Items from a dataset:
— START —
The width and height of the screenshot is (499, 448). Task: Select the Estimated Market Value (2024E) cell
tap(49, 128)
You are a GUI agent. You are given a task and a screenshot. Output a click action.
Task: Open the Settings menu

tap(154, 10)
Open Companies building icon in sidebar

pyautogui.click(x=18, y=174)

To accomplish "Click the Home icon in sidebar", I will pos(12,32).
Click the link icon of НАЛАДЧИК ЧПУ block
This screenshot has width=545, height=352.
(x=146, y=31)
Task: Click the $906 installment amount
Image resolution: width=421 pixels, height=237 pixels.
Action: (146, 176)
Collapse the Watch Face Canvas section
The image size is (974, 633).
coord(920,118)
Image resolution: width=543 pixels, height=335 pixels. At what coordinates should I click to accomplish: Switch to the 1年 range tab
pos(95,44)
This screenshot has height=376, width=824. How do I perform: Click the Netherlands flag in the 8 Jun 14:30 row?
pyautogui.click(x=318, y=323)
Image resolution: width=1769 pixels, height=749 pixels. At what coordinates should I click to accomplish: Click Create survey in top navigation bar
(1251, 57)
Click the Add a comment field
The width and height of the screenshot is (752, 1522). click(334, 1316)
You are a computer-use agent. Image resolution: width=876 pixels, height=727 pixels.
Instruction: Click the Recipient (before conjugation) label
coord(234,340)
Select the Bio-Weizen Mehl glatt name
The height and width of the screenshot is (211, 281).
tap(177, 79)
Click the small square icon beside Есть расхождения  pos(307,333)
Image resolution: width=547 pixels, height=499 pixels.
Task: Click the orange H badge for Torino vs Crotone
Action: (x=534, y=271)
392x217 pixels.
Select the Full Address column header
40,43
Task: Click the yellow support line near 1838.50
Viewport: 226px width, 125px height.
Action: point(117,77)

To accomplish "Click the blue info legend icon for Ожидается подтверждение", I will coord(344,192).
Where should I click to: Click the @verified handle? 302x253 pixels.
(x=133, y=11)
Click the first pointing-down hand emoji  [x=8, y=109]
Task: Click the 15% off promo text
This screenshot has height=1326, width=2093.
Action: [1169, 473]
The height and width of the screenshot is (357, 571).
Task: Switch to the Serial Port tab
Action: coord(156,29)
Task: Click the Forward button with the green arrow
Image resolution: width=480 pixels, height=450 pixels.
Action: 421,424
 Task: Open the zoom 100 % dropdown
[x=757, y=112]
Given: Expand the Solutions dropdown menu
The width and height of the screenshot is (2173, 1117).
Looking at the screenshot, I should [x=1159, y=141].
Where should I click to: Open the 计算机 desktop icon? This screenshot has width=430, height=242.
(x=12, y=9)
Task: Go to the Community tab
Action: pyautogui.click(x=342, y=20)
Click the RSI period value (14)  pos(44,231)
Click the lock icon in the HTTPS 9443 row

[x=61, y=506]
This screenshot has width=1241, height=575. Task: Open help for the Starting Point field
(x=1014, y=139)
— END —
WHAT YOU HAVE TO DO: Rewrite the listing with every "sidebar" changed to "side panel" and everything else left as it is.

REPLY TO THE TASK:
The width and height of the screenshot is (499, 448). Task: Select the Estimated Market Value (2024E) cell
tap(49, 128)
You are a GUI agent. You are given a task and a screenshot. Output a click action.
Task: Open the Settings menu

tap(154, 10)
Open Companies building icon in side panel

pyautogui.click(x=18, y=174)

To accomplish "Click the Home icon in side panel", I will pos(12,32).
Click the link icon of НАЛАДЧИК ЧПУ block
This screenshot has width=545, height=352.
(x=146, y=31)
Task: Click the $906 installment amount
Image resolution: width=421 pixels, height=237 pixels.
Action: (146, 176)
Collapse the Watch Face Canvas section
The image size is (974, 633).
coord(920,118)
Image resolution: width=543 pixels, height=335 pixels. At what coordinates should I click to accomplish: Switch to the 1年 range tab
pos(95,44)
This screenshot has height=376, width=824. How do I perform: Click the Netherlands flag in the 8 Jun 14:30 row?
pyautogui.click(x=318, y=323)
Image resolution: width=1769 pixels, height=749 pixels. At what coordinates should I click to accomplish: Click Create survey in top navigation bar
(1251, 57)
Click the Add a comment field
The width and height of the screenshot is (752, 1522). click(334, 1316)
You are a computer-use agent. Image resolution: width=876 pixels, height=727 pixels.
Instruction: Click the Recipient (before conjugation) label
coord(234,340)
Select the Bio-Weizen Mehl glatt name
The height and width of the screenshot is (211, 281).
tap(177, 79)
Click the small square icon beside Есть расхождения  pos(307,333)
Image resolution: width=547 pixels, height=499 pixels.
Task: Click the orange H badge for Torino vs Crotone
Action: (x=534, y=271)
392x217 pixels.
Select the Full Address column header
40,43
Task: Click the yellow support line near 1838.50
Viewport: 226px width, 125px height.
Action: point(117,77)

To accomplish "Click the blue info legend icon for Ожидается подтверждение", I will coord(344,192).
Where should I click to: Click the @verified handle? 302x253 pixels.
(x=133, y=11)
Click the first pointing-down hand emoji  [x=8, y=109]
Task: Click the 15% off promo text
This screenshot has height=1326, width=2093.
Action: [1169, 473]
The height and width of the screenshot is (357, 571).
Task: Switch to the Serial Port tab
Action: coord(156,29)
Task: Click the Forward button with the green arrow
Image resolution: width=480 pixels, height=450 pixels.
Action: 421,424
 Task: Open the zoom 100 % dropdown
[x=757, y=112]
Given: Expand the Solutions dropdown menu
The width and height of the screenshot is (2173, 1117).
Looking at the screenshot, I should [x=1159, y=141].
Where should I click to: Open the 计算机 desktop icon? This screenshot has width=430, height=242.
(x=12, y=9)
Task: Go to the Community tab
Action: pyautogui.click(x=342, y=20)
Click the RSI period value (14)  pos(44,231)
Click the lock icon in the HTTPS 9443 row

[x=61, y=506]
This screenshot has width=1241, height=575. Task: Open help for the Starting Point field
(x=1014, y=139)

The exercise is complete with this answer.